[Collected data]
┌──

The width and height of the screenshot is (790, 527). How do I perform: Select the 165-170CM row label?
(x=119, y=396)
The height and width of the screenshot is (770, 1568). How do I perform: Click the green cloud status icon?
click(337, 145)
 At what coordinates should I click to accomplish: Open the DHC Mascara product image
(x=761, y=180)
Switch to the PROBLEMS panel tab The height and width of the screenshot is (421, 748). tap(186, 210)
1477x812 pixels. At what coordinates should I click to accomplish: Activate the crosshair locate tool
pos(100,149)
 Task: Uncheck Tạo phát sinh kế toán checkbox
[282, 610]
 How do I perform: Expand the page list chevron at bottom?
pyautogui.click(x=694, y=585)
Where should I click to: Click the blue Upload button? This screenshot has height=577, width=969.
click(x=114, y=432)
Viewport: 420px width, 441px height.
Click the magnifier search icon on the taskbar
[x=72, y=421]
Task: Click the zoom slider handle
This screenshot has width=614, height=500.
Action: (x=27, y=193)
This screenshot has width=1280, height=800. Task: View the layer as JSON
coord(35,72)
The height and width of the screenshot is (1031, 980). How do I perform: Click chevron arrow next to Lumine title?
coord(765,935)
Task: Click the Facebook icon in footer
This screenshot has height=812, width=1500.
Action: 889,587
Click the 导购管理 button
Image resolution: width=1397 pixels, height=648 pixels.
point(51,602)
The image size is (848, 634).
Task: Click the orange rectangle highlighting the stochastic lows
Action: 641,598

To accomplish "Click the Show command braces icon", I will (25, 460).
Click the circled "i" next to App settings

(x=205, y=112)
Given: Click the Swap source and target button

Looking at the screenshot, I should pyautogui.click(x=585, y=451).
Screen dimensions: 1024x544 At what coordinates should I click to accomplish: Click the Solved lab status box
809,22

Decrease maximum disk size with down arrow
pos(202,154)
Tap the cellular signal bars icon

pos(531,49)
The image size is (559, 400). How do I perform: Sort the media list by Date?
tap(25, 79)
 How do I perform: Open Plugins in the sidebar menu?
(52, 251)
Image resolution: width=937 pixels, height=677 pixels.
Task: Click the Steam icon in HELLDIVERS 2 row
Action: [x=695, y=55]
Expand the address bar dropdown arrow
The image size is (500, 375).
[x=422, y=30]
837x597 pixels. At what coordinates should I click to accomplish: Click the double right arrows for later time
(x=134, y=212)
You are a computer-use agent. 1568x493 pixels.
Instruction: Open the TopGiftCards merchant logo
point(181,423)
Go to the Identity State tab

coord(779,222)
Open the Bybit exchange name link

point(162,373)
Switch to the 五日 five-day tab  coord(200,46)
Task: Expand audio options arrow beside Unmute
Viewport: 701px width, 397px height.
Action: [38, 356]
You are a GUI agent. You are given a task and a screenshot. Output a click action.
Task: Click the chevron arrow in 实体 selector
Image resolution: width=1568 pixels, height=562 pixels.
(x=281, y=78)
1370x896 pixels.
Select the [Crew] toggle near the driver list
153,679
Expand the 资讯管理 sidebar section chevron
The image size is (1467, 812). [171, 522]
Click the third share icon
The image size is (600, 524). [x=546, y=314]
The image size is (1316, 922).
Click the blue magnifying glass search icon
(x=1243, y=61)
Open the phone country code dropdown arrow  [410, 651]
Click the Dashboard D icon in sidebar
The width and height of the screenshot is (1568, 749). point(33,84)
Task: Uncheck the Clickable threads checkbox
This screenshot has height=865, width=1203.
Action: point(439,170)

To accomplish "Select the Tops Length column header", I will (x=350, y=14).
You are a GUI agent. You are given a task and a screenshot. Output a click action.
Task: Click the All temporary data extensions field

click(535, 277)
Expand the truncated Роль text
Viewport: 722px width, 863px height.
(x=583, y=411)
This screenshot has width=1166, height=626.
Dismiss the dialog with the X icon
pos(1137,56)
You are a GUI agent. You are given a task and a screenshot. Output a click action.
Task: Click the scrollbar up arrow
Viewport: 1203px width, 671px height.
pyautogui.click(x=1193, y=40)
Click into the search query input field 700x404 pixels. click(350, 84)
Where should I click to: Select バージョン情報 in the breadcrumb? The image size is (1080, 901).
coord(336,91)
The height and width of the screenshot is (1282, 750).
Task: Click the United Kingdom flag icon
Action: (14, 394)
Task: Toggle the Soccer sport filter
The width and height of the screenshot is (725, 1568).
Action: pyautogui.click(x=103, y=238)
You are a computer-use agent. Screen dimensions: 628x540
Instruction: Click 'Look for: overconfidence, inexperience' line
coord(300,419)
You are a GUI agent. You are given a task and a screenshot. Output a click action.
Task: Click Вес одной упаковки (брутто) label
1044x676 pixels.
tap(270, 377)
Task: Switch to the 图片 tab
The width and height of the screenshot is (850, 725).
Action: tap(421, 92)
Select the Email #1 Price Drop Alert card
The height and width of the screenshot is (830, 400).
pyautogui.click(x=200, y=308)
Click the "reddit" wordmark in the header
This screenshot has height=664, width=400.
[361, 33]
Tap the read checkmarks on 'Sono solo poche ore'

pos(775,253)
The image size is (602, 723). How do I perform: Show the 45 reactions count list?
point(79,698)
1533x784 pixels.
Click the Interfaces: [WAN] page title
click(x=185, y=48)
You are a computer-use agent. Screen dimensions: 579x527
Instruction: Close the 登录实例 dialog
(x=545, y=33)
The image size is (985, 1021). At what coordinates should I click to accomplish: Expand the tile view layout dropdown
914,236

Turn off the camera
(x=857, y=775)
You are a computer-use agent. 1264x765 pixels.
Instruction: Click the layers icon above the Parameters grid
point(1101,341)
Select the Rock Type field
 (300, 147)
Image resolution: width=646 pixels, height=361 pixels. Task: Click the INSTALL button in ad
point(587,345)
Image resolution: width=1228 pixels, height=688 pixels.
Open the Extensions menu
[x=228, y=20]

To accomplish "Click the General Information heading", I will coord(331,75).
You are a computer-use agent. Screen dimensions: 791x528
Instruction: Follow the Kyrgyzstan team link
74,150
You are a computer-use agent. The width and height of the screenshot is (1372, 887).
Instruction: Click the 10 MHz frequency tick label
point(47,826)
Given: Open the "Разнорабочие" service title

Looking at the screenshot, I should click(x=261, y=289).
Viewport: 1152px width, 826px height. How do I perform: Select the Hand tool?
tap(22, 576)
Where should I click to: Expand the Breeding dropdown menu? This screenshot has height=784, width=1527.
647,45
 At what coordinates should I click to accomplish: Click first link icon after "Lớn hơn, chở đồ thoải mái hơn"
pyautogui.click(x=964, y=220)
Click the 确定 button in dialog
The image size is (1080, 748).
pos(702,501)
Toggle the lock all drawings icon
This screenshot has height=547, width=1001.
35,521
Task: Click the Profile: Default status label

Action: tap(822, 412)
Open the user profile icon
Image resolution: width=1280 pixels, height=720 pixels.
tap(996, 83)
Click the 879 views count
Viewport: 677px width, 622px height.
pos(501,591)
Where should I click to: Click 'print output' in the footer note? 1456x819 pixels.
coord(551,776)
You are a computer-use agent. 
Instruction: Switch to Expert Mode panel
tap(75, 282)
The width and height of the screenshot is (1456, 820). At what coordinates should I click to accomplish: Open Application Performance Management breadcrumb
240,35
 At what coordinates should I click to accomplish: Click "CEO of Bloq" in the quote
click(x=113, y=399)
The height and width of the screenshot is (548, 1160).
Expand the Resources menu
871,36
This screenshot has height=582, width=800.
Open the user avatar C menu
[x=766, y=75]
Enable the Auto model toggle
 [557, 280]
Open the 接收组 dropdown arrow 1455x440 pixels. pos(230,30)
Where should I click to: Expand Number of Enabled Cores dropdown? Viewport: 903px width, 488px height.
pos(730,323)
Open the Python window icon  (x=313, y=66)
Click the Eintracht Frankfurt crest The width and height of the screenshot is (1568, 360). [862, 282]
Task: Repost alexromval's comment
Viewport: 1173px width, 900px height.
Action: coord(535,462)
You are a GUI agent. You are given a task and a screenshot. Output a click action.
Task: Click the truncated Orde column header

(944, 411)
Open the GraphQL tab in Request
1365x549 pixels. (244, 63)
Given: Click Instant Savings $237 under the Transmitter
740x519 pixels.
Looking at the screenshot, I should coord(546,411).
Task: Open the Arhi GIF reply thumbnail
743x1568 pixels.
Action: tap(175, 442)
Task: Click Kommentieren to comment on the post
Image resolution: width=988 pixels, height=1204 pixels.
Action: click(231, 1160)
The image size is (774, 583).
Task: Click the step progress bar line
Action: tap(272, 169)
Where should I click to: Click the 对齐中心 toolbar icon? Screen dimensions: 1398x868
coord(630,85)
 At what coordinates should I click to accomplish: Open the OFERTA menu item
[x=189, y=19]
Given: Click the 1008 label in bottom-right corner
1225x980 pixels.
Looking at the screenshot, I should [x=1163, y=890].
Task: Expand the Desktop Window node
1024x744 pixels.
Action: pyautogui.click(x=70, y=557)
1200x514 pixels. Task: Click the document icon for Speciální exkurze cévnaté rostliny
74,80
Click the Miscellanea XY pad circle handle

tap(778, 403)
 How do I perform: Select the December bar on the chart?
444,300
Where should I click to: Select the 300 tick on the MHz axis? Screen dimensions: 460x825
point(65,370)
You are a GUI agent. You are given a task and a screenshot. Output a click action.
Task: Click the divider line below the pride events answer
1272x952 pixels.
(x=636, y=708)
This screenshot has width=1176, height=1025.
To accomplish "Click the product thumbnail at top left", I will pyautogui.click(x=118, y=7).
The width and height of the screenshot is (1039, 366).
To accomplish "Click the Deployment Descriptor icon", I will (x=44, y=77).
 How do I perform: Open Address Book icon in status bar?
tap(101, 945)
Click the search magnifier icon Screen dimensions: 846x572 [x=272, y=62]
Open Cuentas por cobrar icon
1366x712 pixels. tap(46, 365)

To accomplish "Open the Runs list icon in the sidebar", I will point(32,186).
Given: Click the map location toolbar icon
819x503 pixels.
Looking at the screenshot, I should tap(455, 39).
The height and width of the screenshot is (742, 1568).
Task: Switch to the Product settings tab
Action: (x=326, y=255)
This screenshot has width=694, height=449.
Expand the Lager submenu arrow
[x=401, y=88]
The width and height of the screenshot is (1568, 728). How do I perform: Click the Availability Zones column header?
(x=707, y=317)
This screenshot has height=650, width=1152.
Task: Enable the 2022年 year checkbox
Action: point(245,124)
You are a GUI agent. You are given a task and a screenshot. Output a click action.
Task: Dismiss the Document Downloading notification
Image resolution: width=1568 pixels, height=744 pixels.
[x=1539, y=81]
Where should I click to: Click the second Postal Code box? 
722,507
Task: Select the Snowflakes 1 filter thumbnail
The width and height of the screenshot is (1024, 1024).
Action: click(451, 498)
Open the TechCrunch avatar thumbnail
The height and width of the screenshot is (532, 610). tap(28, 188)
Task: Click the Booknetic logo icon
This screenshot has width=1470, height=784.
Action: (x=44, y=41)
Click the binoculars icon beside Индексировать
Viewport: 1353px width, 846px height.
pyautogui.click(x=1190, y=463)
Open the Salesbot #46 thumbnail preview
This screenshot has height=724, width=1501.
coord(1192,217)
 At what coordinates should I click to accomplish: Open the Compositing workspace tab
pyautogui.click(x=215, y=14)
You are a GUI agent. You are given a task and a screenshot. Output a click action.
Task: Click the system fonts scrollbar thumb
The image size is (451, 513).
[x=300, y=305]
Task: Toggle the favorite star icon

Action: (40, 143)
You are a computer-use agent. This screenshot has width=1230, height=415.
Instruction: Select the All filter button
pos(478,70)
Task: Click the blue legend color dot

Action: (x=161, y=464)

└──

» YOUR OBJECTIVE: Going line by line through the entries above, count each line that has the word "beside", then state the count alone.

» REPLY: 2